So war es bei Sara und Abraham, auch noch, nachdem sich ihr großer Wunschnach einem Kind erfüllt hatte. Sie haben trotzdem nicht alles bekommen, sie „sind gestorben im Glauben und haben die Verheißungen nicht ergriffen, sondern sie nur von ferne gesehen und gegrüßt und haben bekannt, dass sie Gäste und Fremdlinge auf Erden sind.“ (Hebräer 1,13). Abraham ist aufgestanden und aus dem Zelt gegangen, als Sara gestorben war. Vor dem Zelt hat er die Sterne gesehen, die am Himmel verblassten. Und dann hat er zwei Dinge getan. Er hat ein Grab für Sara gekauft in Machpela bei Hebron. Ein Grab in einem fremden Land. Und das ist das einzige Stück, das ihm von dem versprochenen Land jemals wirklich gehören wird. Danach hat er seinen Knecht losgeschickt, in die alte Heimat, um endlich eine Frau zu suchen für seinen Sohn. Eine Frau und dann vielleicht ein Enkelkind und Leben und Zukunft. Es ist so gekommen. aber dass es so kommen wird, wusste Abraham nicht, als er es tat. Er tat es im Glauben. Und das heißt, mit einem Versprechen zu leben. Näher oder weiter entfernt davon, dass es sich erfüllt. Und weit entfernt davon, die Dinge selbst in die Hand nehmen zu können.

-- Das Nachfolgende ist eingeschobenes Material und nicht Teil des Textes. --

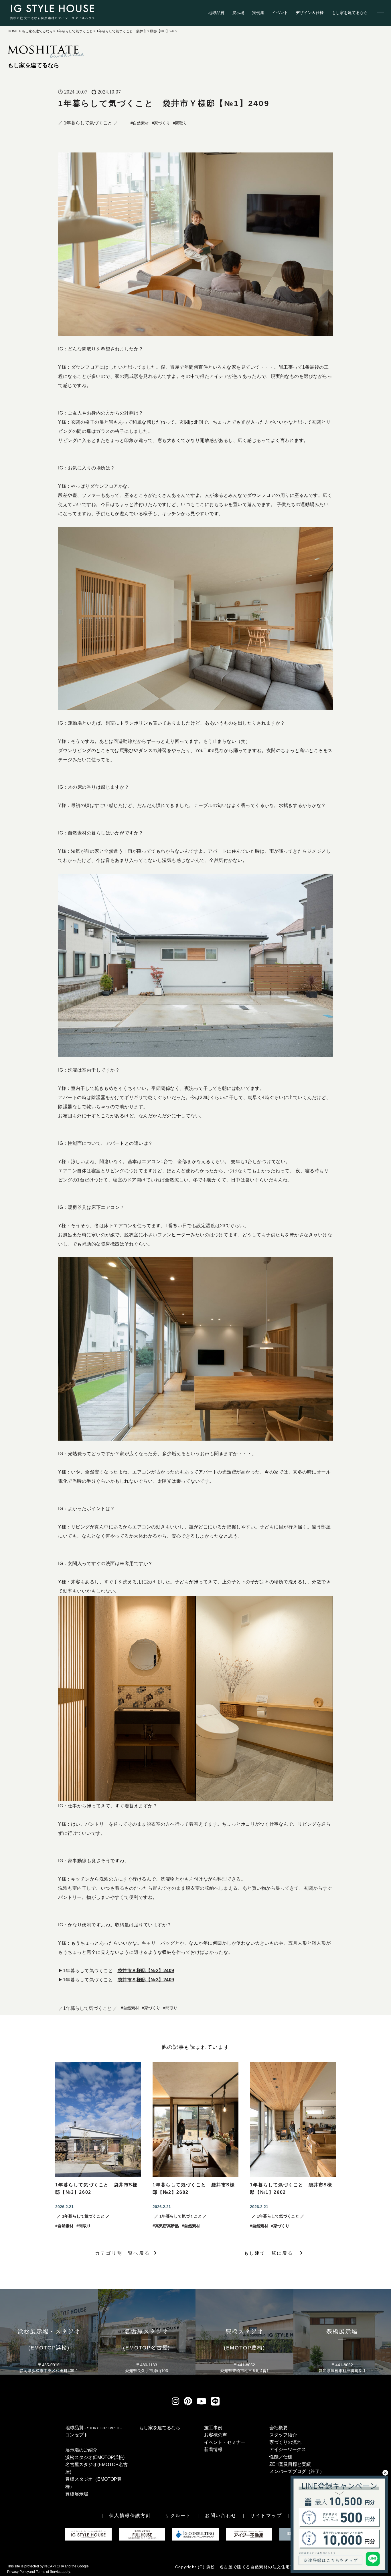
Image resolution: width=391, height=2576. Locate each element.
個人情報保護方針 (130, 2515)
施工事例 (213, 2427)
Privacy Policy (18, 2572)
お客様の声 (215, 2434)
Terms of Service (49, 2572)
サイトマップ (266, 2515)
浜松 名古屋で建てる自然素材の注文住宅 (248, 2567)
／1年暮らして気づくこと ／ (88, 2008)
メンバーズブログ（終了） (296, 2471)
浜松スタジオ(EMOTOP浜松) (95, 2457)
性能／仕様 (280, 2456)
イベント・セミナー (224, 2442)
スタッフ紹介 (283, 2434)
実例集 (258, 13)
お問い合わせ (220, 2515)
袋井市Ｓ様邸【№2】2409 (146, 1970)
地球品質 (216, 13)
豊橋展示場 (76, 2494)
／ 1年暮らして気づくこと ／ (88, 122)
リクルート (178, 2515)
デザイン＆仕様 (310, 13)
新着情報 (213, 2449)
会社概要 (278, 2427)
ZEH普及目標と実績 (290, 2464)
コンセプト (76, 2434)
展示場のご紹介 (81, 2450)
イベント (280, 13)
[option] (98, 2145)
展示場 (238, 13)
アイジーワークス (287, 2449)
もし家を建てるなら (350, 13)
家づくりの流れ (285, 2442)
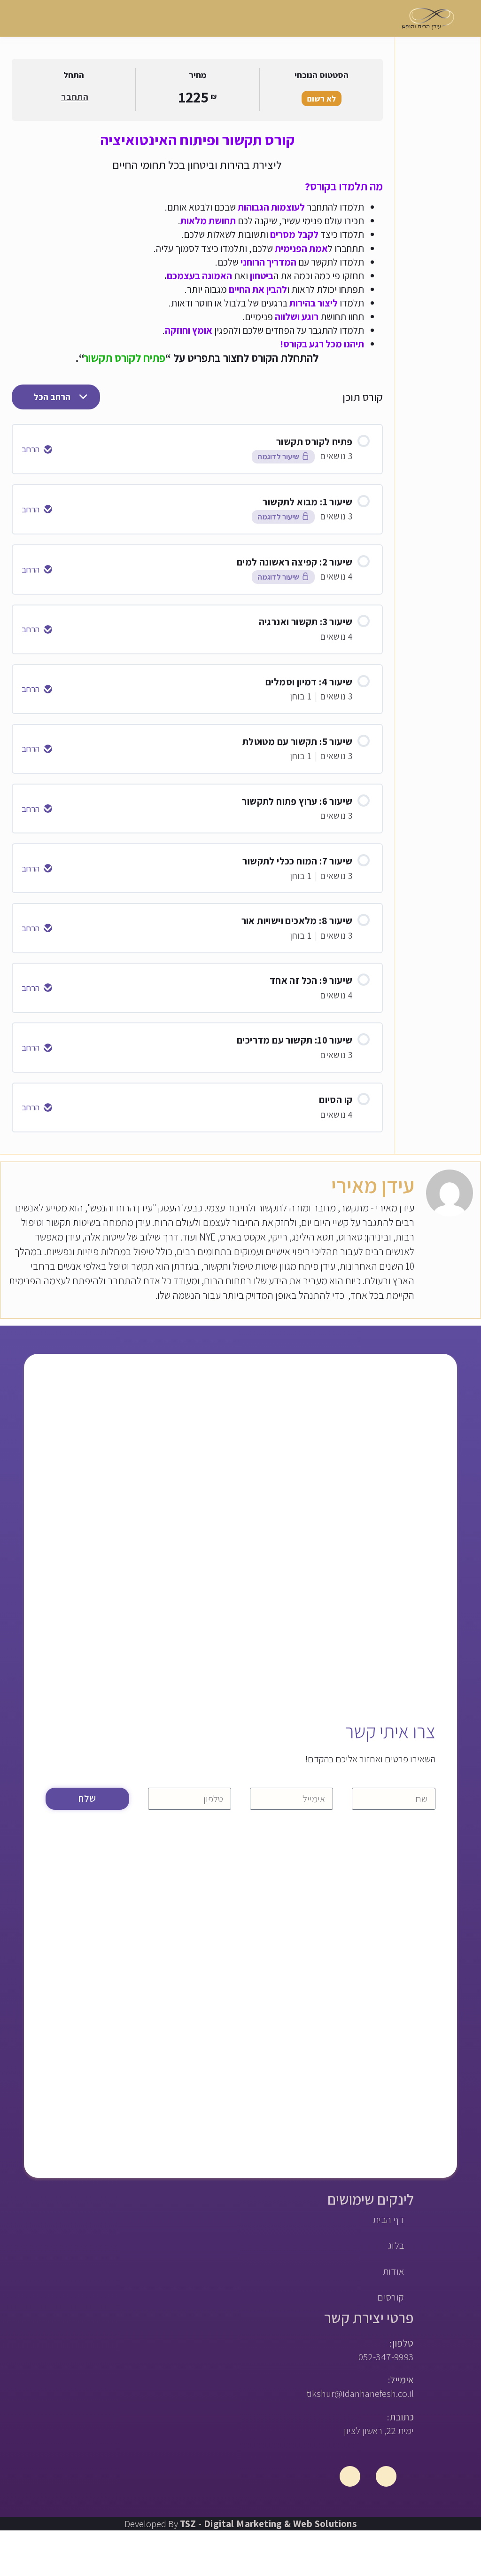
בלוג (396, 2245)
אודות (393, 2271)
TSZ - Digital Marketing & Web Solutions (268, 2523)
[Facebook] (386, 2476)
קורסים (390, 2297)
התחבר (74, 97)
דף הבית (388, 2219)
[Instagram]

Auch Jesus hatte die Dinge nicht mehr in der Hand, als er nach Jerusalem kam. Je näher er der Stadt kommt, als er auf den Esel steigt für seinen bemerkenswerten Einzug in Jerusalem, liegt vor ihm diese Woche mit all den Begegnungen und Abschieden, den vielen letzten Malen, dem letzten Abendmahl, dem Verrat und dem Verhör, dem Urteil und der Hinrichtung. Eine Woche in engster Gemeinschaft und größter Einsamkeit. Was am nächsten Sonntag sein wird, weiß Jesus nicht. Aber sein Glauben lässt ihn diesen Weg gehen, seine Bereitschaft, ganz aus dem Versprechen Gottes zu leben und weit entfernt davon, die Dinge selbst in die Hand nehmen zu können. So fängt Glauben an. Und so vollendet er sich.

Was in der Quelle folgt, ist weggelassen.